THE DATA —

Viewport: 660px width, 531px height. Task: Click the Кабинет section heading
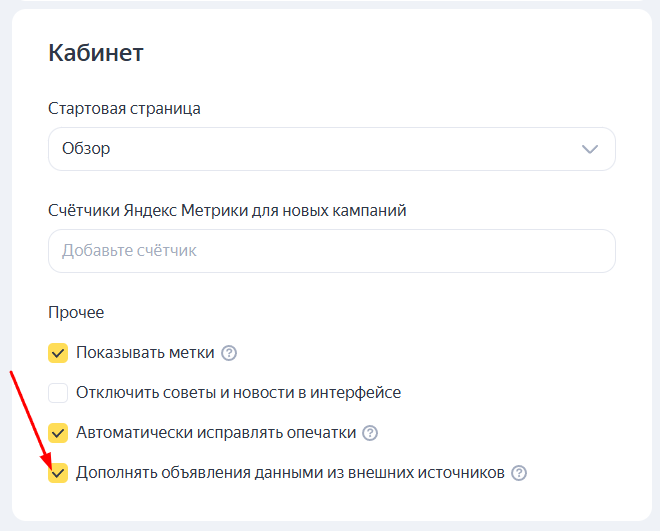(x=96, y=53)
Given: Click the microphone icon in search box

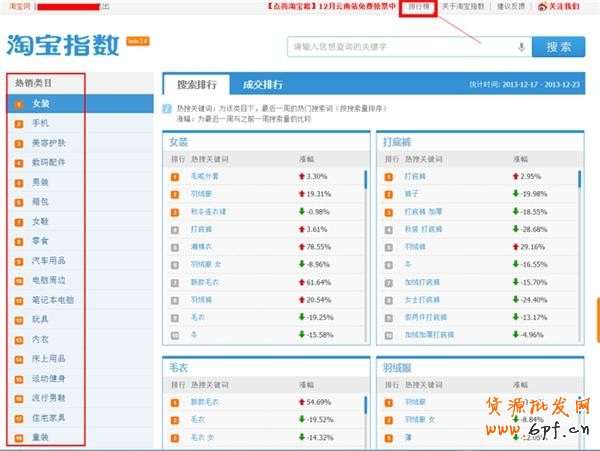Looking at the screenshot, I should click(x=521, y=47).
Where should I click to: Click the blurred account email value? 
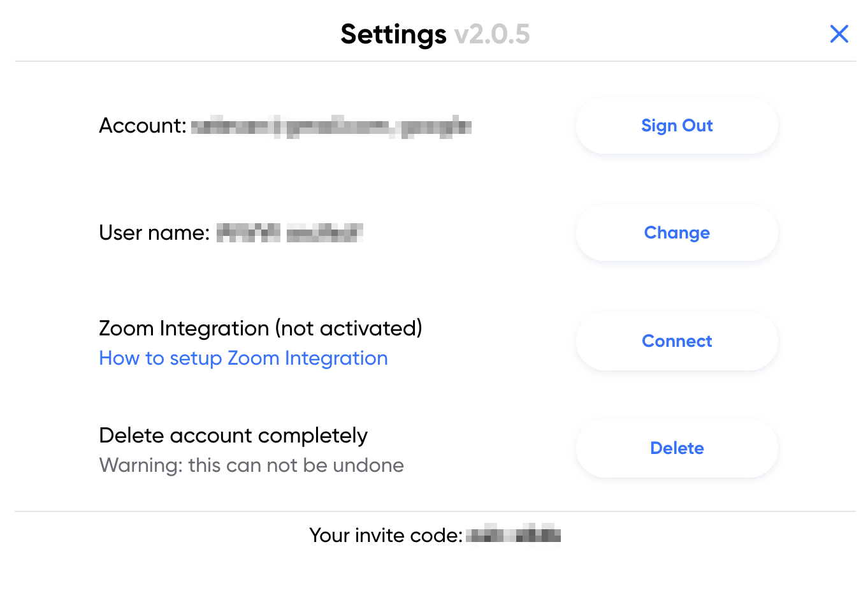331,126
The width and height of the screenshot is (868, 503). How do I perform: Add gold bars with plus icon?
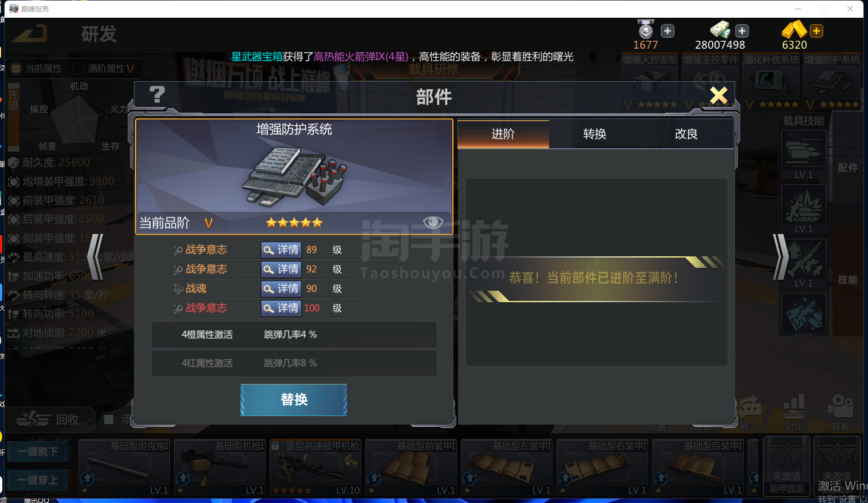tap(816, 31)
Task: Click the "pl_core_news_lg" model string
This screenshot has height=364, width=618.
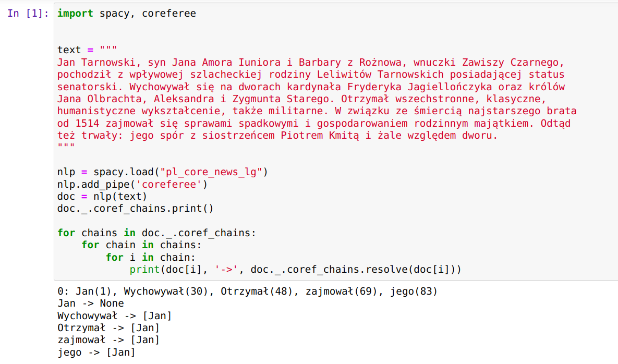Action: pyautogui.click(x=211, y=172)
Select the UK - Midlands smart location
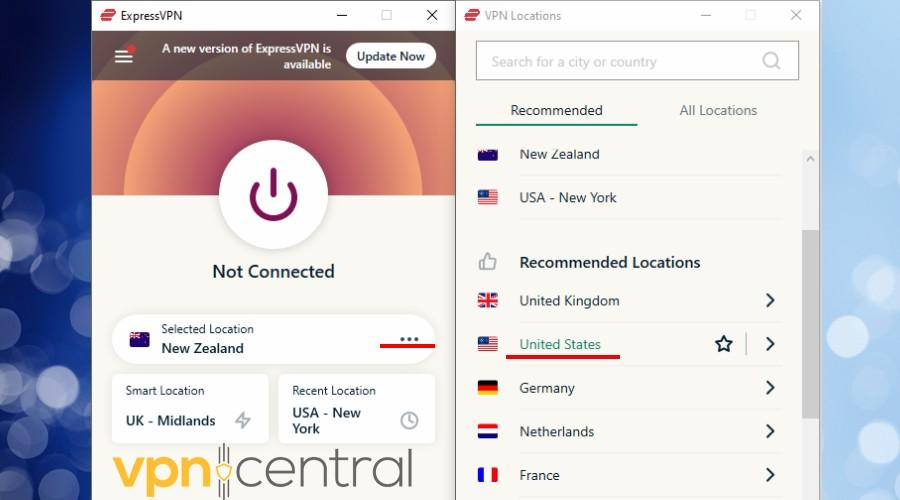Image resolution: width=900 pixels, height=500 pixels. click(190, 409)
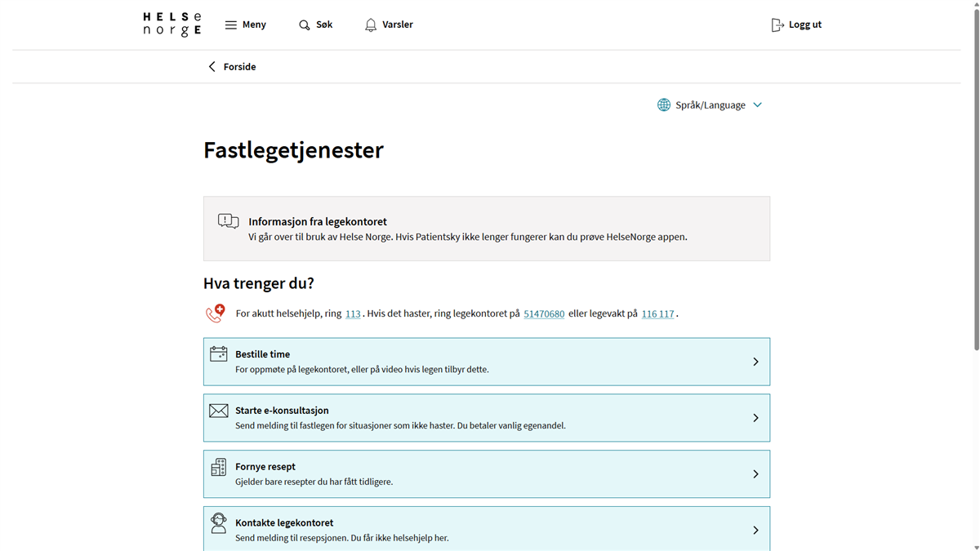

REQUIRED WORK — All of the entries above are to be restated word for word, minus the images.

RESPONSE —
Viewport: 660px width, 531px height. Task: Click the Кабинет section heading
(x=96, y=53)
Given: Click the microphone icon in search box

Looking at the screenshot, I should click(x=521, y=47).
Where should I click to: Click the blurred account email value? 
331,126
The width and height of the screenshot is (868, 503). How do I perform: Add gold bars with plus icon?
tap(816, 31)
Task: Click the "pl_core_news_lg" model string
This screenshot has height=364, width=618.
Action: pyautogui.click(x=211, y=172)
Select the UK - Midlands smart location
Image resolution: width=900 pixels, height=500 pixels. click(190, 409)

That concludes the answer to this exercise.